• Problems and tasks
A: Which time durations with units does the forum thread on measuring diesel injector duty cycle give? List each with what it refers to.
B: According to the injector duty cycle thread, why is an analog setup that integrates the pulses a poor choice?
C: Carry on the thread about measuring piezo injector duty cycle, starting after its last line.

• Provided text
Hi All,

I want to measure the Duty Cycle of piezo automotive (in particular diesel) injectors where typical idle on-time is 500us and full load is 1000us. Results will be used in a feedback loop to control other parameters. The clincher is shortest period will be around 20ms or 50hz frequency at maximum revs so the pulses are far between noting only one cylinder's injector needs to be monitored.

With gasoline solenoid injectors this is easy as their on-time is measured in ms so DC math follows the traditional (on-time*100)/off-time.

I can probably rig up some analog stuff to integrate the pulses and then scale the output voltage in A2D measurement but the varying frequency component will have major effects and is totally devoid of digital precision in the acquisition section.

I can't think of any way to measure/calculate DC without first defining what 100% DC is in microseconds - can this be done otherwise in real time? PIC of choice is 16F88 but can be changed if required.

All suggestions appreciated.

Regards,
Bill

What sort of resolution do you need and what is the longest period (minimum rpm) you're expecting?

On rising edge of signal, start timer.

• Recorded information
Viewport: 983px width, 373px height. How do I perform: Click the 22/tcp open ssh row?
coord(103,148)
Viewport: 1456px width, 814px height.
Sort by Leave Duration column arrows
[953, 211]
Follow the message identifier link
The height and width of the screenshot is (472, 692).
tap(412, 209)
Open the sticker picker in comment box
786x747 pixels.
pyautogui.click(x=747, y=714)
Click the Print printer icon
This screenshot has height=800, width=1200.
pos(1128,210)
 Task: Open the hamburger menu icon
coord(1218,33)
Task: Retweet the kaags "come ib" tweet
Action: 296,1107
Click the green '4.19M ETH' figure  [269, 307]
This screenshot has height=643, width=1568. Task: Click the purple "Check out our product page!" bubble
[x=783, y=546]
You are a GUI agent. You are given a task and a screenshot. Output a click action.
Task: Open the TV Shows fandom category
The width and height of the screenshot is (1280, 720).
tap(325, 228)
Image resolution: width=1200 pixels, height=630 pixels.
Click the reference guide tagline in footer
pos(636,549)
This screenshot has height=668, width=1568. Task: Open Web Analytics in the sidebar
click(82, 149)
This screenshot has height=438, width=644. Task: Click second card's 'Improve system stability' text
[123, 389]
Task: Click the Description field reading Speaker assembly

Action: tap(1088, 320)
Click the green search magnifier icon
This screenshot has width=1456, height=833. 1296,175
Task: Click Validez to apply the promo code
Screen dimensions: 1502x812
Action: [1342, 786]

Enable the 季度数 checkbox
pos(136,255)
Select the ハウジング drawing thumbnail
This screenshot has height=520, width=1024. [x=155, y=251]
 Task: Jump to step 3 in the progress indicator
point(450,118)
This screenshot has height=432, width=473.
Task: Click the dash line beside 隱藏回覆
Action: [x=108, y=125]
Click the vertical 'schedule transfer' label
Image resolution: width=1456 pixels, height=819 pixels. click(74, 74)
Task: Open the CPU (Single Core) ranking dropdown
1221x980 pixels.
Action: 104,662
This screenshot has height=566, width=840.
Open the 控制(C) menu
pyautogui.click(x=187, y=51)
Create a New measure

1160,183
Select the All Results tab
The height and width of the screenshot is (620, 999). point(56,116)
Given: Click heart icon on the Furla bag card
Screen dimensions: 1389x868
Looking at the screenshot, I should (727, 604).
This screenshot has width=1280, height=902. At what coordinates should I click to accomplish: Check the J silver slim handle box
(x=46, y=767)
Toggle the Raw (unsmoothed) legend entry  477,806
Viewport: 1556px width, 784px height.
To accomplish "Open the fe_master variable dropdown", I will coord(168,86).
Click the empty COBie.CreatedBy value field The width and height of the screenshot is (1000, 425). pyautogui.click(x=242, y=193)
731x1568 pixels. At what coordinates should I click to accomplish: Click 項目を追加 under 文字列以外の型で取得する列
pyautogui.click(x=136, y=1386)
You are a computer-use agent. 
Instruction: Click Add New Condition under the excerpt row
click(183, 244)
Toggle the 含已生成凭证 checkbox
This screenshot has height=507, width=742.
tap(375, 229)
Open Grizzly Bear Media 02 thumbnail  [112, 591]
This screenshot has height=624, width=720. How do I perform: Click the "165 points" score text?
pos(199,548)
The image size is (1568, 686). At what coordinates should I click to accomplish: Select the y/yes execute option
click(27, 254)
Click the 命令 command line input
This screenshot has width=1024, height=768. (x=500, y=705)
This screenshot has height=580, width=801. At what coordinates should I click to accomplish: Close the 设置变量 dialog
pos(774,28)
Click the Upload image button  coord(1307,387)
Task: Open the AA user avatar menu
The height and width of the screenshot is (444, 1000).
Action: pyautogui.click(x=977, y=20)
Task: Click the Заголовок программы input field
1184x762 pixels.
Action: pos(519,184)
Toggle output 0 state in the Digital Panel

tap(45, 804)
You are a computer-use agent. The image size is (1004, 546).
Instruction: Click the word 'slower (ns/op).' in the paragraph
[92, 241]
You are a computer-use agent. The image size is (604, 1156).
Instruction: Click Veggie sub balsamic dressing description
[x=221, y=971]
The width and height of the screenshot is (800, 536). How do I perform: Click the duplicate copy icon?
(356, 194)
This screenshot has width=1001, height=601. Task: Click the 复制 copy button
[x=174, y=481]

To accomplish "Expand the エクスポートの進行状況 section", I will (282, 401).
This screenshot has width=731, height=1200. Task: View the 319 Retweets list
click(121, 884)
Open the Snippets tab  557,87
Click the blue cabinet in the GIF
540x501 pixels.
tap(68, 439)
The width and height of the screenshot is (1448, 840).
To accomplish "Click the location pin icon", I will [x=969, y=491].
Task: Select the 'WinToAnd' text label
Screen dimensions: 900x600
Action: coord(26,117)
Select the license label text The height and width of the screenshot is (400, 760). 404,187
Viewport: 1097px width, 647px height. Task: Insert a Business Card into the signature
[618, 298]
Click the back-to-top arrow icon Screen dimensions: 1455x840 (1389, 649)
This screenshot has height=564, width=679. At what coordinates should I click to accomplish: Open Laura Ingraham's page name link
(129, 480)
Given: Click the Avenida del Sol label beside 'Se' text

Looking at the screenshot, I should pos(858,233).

• The replies
A:
- 500us: typical on-time at idle
- 1000us: on-time at full load
- 20ms: shortest period, at maximum revs

B: The varying frequency of the pulses would have major effects on the integrated output. The approach also has no digital precision in the acquisition stage.

C:
On falling edge of signal, read timer, this is the "on-time".
On next rising edge of signal, stop timer, this is the period time. While waiting here you need to keep track of the number of overflows that occurs and add up the total time.

/Henrik.

Hi Henrik,

Thanks for the reply - I knew I could count on you for some helpful advice.

I understand the concept you've mentioned and have this working with good results - if I state 100% DC is 1000us. I'm using a 12F683 with 2 pots to emulate the engine, one for variable frequency (5-55hz = 600-6600rpm) the other for variable pulse width (0-1000us) and a switch for pulse polarity choice. Resolution needs to be 10us (equivalent to 1% DC).

How do I track the overflows? I've not delved into timers before this.

Thanks for your help as always,
Bill

Hi Bill,
Your definition of dutycycle differs from mine but I think I understand what you want.
The period (on-time + off-time) of the signal is 18-200ms and the on-time is 500-1000us. You want to measure the dutycycle, ie the ratio between on-time and period.

If the period is 125ms and the on-time is 565us the dutycycle is 4.52%.
If the period is 45ms and the on-time is 795us the dutycycle is 17.66%.

Is this the number you're after?

Let's see if we can make this easy....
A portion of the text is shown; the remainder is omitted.